Anomalous dissipation is linked to spontaneous stochasticity—the non-uniqueness of backward trajectories in rough velocity fields—a phenomenon rigorously explored in the context of Kraichnan flows and extended mathematically in measure-valued dynamical systems.

Particle Motion, Dispersion, and Lagrangian Theory

The behavior of Lagrangian particles in turbulent flow (classically studied by Taylor and Richardson) is analyzed with respect to the regularity and splitting properties of trajectory bundles. For velocity fields rougher than Lipschitz (e.g., $C^{1/3}$), mean-squared displacement of particle pairs bursts as $t^3$ (Richardson’s law), and the velocity along trajectories becomes only Hölder continuous in time. Mathematical bounds confirm explosive separation in the inertial range, and recent rigorous work offers a Lagrangian representation for energy dissipation, revealing a time irreversibility directly associated with anomalous dissipation.

Implications and Future Directions

The theorems delineated in this work rigorously constrain the plausible features of turbulence by limiting possible regularity and dissipation mechanisms.
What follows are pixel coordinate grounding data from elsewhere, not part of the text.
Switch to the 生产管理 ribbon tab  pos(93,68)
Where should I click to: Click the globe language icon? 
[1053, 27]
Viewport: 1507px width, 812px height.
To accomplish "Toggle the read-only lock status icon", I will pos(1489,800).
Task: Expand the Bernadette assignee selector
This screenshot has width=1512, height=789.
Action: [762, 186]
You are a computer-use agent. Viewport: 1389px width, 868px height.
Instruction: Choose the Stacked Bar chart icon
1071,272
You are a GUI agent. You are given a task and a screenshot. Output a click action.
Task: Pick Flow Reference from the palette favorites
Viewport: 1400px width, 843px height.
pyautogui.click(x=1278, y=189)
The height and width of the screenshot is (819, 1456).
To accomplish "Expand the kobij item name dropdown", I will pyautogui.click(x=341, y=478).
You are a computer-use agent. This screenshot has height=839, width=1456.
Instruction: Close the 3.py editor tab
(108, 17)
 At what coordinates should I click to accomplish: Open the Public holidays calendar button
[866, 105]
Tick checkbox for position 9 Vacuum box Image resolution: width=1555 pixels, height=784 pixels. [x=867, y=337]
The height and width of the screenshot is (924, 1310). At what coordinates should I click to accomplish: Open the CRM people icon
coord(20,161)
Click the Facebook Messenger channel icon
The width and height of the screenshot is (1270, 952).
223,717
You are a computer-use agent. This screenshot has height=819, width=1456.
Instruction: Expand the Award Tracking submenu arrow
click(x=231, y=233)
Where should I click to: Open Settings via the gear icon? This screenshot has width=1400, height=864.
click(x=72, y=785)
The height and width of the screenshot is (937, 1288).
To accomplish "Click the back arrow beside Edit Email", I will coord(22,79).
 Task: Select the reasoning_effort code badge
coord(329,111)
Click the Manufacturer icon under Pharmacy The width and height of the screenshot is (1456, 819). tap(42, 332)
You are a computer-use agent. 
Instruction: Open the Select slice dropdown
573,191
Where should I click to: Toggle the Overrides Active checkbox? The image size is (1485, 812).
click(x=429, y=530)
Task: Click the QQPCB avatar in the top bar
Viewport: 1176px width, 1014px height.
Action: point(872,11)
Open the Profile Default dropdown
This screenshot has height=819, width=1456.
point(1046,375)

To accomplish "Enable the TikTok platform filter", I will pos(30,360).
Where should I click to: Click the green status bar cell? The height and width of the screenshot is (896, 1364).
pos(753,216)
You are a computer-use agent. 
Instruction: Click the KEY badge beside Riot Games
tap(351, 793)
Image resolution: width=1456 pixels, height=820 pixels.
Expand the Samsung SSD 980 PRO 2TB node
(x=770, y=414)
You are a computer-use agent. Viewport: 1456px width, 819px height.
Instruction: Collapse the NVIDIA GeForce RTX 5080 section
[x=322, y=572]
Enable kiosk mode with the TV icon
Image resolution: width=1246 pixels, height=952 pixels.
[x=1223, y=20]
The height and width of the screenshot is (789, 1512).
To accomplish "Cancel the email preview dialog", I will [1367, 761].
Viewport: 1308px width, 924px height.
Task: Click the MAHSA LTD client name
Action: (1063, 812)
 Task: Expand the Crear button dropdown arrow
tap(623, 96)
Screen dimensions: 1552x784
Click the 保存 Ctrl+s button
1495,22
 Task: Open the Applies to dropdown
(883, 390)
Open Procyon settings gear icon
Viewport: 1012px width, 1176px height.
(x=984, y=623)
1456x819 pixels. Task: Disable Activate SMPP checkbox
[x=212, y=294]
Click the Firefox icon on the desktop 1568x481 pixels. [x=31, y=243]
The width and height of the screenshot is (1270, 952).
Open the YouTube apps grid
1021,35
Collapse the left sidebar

They clarify that anomalous dissipation and multifractal intermittency are mathematically necessary consequences of singular dynamics, bounded by precise regularity and dimensional measures. These results have implications for modeling, simulation, and understanding of both hydrodynamic turbulence and analogous rough dynamical systems. They also motivate future research on sharp intermittency bounds, universality phenomena, and the Lagrangian dynamics of weak flows.

Prospective developments include extension of these mathematical frameworks to boundary-driven turbulence, viscous anomalies in wall-bounded domains, and refinement of intermittency theory to incorporate probabilistic structure (statistical solutions, random fields). The work also sets the stage for a dynamical system and probability-centered analysis of turbulent phenomena, aligning with early visions of Kolmogorov, Onsager, and Feynman.

Conclusion

This paper systematically develops the mathematical underpinnings of turbulence phenomena via rigorous theorems, contrasting theoretical predictions and empirical observations. It achieves authoritative quantification of energy dissipation, regularity thresholds, and intermittency constraints, serving as a foundational reference for further work in fluid dynamics, statistical physics, and the analysis of rough PDEs.